- _ASSIGNMENT_: Once the line containing "Open Politechnika Białostocka name link" is found in the entries below, restate it and each following line word for word, stopping after the line containing "This screenshot has height=606, width=800.".

- _GIVEN ENTRIES_:
[Start of Attachment]
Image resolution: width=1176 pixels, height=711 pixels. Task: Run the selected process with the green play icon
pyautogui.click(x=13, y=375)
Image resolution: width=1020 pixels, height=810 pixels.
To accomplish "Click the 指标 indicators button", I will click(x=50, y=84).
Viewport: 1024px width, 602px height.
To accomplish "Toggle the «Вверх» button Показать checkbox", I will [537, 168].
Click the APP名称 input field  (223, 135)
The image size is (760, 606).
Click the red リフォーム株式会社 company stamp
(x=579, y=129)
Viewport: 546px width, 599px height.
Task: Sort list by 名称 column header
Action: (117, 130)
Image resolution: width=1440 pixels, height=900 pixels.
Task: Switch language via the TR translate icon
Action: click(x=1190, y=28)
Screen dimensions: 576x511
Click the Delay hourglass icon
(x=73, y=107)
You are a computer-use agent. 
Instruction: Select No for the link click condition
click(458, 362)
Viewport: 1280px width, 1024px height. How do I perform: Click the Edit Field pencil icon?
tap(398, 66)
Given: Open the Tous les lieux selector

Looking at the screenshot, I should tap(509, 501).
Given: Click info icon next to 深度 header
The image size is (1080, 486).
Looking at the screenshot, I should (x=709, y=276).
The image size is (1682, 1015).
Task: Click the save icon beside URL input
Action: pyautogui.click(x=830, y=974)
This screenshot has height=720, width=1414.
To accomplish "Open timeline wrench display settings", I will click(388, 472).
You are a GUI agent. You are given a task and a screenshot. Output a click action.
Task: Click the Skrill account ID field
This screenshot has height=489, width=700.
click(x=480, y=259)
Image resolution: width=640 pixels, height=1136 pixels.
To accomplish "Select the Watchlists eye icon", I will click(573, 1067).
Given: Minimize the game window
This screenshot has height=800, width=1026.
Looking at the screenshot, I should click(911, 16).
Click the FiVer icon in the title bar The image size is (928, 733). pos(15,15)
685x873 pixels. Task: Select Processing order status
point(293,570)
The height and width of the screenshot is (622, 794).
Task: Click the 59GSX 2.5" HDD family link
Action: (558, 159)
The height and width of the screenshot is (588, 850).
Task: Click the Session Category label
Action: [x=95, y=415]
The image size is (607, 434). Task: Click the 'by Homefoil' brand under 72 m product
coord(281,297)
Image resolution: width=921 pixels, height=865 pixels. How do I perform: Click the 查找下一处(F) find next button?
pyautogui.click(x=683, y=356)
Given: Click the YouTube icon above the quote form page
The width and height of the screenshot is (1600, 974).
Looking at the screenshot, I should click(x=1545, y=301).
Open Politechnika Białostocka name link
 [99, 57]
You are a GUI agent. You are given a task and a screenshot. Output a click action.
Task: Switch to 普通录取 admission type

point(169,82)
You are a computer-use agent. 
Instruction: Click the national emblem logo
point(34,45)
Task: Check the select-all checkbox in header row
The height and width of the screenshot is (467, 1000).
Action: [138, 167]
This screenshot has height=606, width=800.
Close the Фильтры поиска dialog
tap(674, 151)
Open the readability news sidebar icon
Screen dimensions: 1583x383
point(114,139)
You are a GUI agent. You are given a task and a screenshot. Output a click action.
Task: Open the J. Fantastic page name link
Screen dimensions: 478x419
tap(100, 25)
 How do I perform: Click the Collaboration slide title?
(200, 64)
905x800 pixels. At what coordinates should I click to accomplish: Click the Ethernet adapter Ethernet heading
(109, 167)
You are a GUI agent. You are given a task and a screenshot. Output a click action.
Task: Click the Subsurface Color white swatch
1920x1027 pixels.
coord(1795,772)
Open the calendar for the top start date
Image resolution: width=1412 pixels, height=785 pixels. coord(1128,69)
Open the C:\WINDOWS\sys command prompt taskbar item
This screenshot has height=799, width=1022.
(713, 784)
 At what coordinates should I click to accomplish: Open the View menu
[End of Attachment]
- _YOUR RESPONSE_:
Open Politechnika Białostocka name link
 [99, 57]
You are a GUI agent. You are given a task and a screenshot. Output a click action.
Task: Switch to 普通录取 admission type

point(169,82)
You are a computer-use agent. 
Instruction: Click the national emblem logo
point(34,45)
Task: Check the select-all checkbox in header row
The height and width of the screenshot is (467, 1000).
Action: [138, 167]
This screenshot has height=606, width=800.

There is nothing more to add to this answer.